Instructions to follow
Report every line of the records that includes the word "Identify".

Data to process
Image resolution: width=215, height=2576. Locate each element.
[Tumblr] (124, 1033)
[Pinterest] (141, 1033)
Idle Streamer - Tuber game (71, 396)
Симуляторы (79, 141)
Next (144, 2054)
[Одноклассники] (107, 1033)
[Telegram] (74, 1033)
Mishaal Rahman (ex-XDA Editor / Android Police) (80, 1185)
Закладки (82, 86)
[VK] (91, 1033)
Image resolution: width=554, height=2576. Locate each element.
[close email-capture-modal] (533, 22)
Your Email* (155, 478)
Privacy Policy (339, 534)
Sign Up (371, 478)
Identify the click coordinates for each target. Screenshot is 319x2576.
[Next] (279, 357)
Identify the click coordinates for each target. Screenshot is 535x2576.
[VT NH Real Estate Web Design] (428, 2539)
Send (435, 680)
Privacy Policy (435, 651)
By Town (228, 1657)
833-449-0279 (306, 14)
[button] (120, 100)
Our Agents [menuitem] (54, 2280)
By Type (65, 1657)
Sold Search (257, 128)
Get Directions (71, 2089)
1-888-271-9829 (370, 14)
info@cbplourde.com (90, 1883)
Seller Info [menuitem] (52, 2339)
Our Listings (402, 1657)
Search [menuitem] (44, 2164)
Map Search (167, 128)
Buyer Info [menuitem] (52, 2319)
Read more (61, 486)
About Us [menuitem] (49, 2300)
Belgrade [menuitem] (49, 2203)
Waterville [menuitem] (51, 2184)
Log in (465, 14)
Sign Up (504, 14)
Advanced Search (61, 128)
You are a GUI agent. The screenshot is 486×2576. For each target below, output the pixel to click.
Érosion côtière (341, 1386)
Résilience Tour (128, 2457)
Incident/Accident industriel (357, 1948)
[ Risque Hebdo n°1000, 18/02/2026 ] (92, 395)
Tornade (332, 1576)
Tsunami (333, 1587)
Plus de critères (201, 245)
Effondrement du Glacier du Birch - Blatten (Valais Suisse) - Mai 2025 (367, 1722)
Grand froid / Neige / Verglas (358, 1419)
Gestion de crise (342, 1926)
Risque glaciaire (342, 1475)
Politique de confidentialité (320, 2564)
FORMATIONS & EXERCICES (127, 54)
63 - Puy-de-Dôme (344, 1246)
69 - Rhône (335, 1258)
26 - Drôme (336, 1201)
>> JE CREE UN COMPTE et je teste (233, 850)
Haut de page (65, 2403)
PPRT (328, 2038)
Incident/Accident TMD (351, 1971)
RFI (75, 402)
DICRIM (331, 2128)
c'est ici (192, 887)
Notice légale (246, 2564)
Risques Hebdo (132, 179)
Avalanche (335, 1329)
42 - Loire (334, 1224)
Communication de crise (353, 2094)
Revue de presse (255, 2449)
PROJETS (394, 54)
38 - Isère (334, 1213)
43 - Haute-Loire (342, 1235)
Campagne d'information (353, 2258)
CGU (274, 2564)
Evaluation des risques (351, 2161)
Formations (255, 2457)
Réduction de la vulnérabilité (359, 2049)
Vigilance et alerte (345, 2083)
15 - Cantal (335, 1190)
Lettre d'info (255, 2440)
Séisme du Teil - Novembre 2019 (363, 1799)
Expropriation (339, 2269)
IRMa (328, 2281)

Reply to the exercise
Identify the click coordinates for each target. Screenshot is 319x2576.
Identify the click coordinates for each target. Screenshot is 535x2576.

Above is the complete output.